Dataset records
>>>

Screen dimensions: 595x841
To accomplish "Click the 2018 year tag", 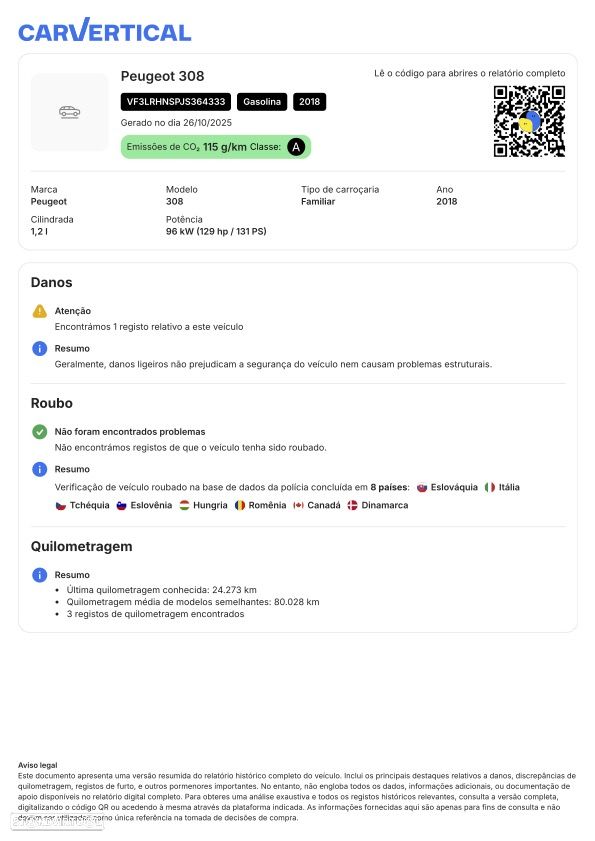I will (310, 102).
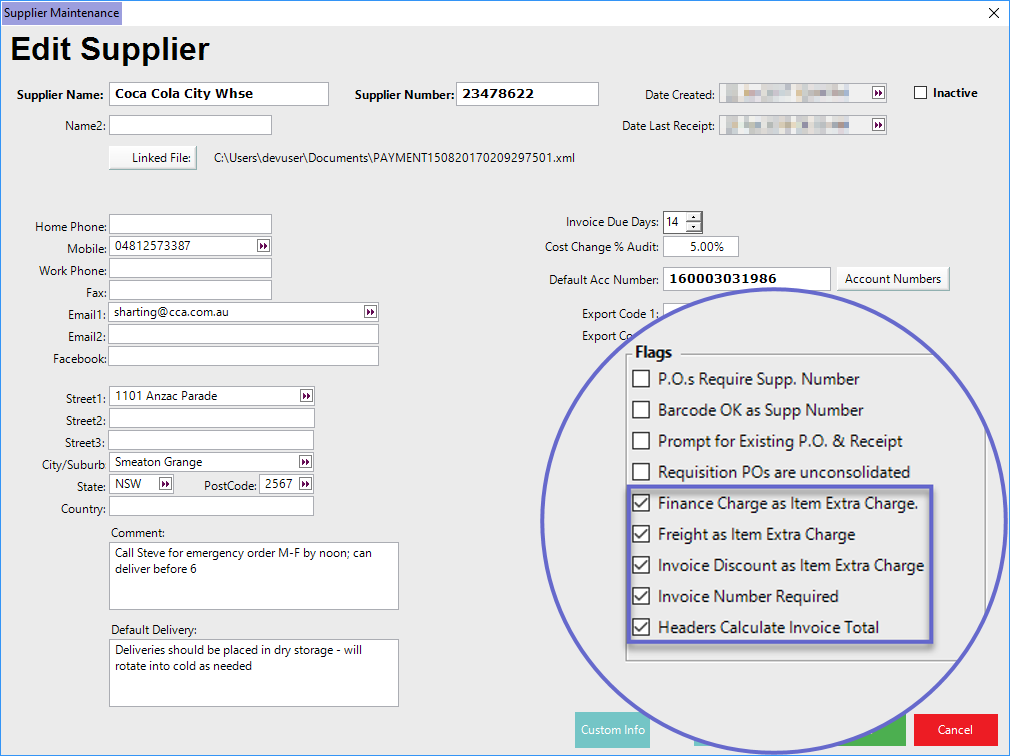
Task: Open the Date Created picker icon
Action: click(878, 93)
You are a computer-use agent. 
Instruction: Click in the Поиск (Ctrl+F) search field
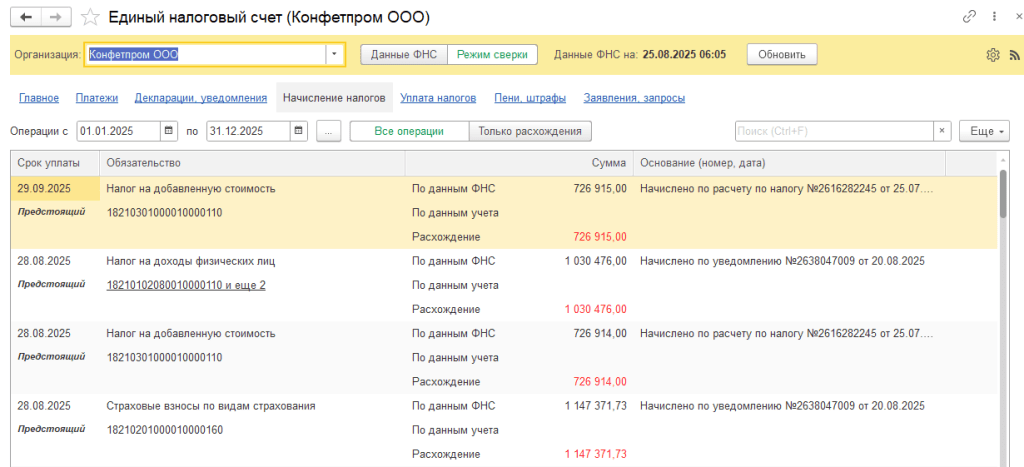(x=833, y=131)
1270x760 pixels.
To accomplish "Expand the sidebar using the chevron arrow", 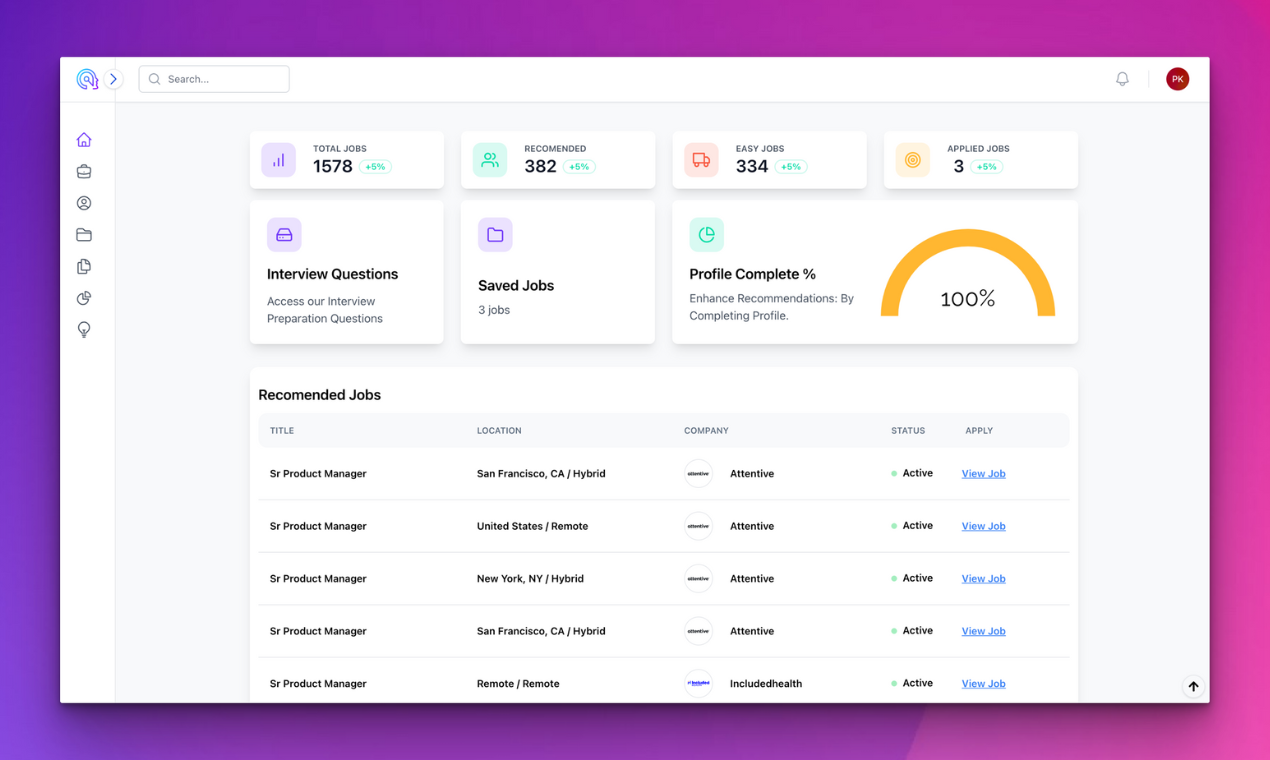I will point(113,78).
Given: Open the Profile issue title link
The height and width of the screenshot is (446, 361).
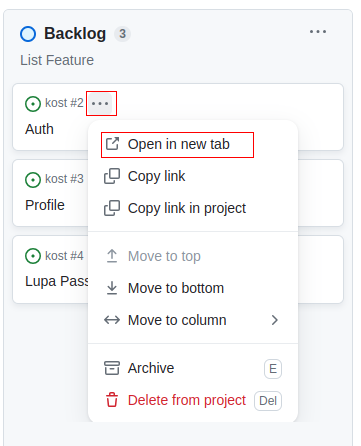Looking at the screenshot, I should tap(45, 205).
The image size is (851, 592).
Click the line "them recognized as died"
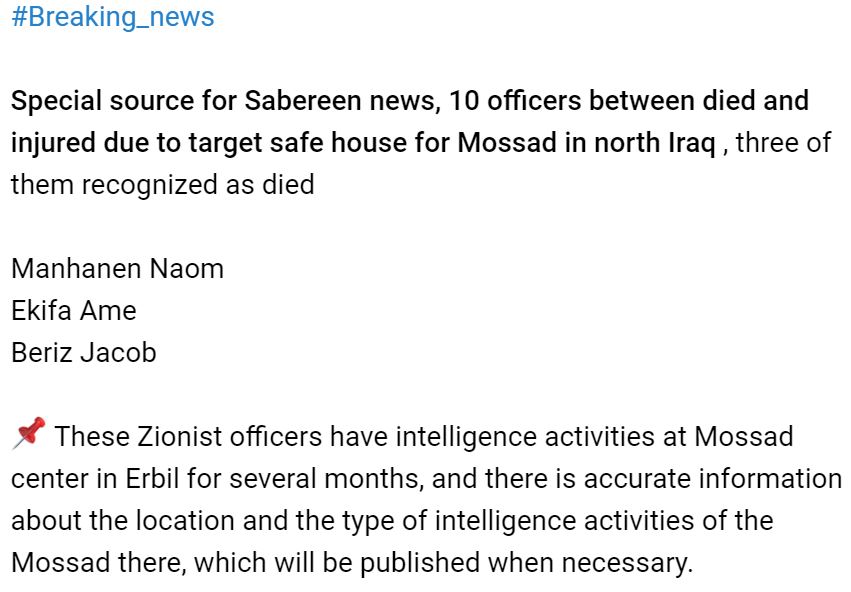point(162,184)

<<<

### Description of the task
Quote, please, only the lines running from the one with "The height and" down to the final line of the data above, keeping both ends and skipping the pictures.

### The completed task
The height and width of the screenshot is (446, 361).
Looking at the screenshot, I should tap(45, 205).
The image size is (851, 592).
Click the line "them recognized as died"
point(162,184)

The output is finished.